Known as Ediacaran biota, or fauna, are micro-organisms that dominated the planet’s seas in the Ediacaran period, around 635 to 542 million years ago, just before the Cambrian Explosion.
Scientists have long debated the question of what exactly Ediacarans were – algae, fungus, or some type of plants?
Now, we might have a definitive answer. As it turns out, Ediacarans might be the first animals to exist on Earth.
Ediacarans, the First Animals to Exist on Earth
The Ediacaran fauna comes into a variety of frond-like shapes, and different sizes, from a few centimeters up to two meters.

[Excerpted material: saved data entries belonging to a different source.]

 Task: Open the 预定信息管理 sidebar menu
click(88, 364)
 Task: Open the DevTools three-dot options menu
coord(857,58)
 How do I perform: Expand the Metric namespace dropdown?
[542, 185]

The appearance of Ediacarans in the oceans’ floor marked a turning point in evolution and the history of life because they represented the first metazoans, complex multicellular organisms that metabolize oxygen.
These soft-bodied complex lifeforms were the precursors of early vertebrates and the Phanerozoic Eon, or the age of “visible life”, which encompasses present time.
The first Ediacaran fossils were discovered in 1946, in the Ediacara Hills (South Australia).
Since then, scientists were puzzled where to place these mysterious varieties of creatures on the evolutionary tree.
Now, a team of paleontologists at the Tokyo Institute of Technology (Japan) and Northwest University (Xi’an, China) think that Ediacaran biota ushered in the age of animals, and were, in fact, the first animals.
The computer analysis researchers made is; “the first analysis to test the relationships between the Ediacaran biota and a range of other organisms, covering single-celled creatures called protozoans, algae, fungi, and nine types of animals, including Stromatoveris psygmoglena. This analysis used over 80 photographs of individual fossil specimens to compare anatomical features across these groups,” said researchers in an article in the Conversation.
By tracing these evolutionary relationships, “we found that Stromatoveris psygmoglena provides a crucial link between the older period and the animals which appeared in startling number and diversity during the Cambrian period.”
Read More: “Strange” Fossil From Cambrian Period Found by Researchers
Researchers call Stromatoveris psygmoglena and at least seven other members of the Ediacaran biota, Petalonamae, or “Nama Petals”, a reference to the petal-like shape of these strange aquatic creatures.
Ediacarans, in light of this study, push back the date of the animal kingdom appearance by a few dozen million years, which means that “animals may have originated much earlier than the traditional reading of the fossil record had suggested.”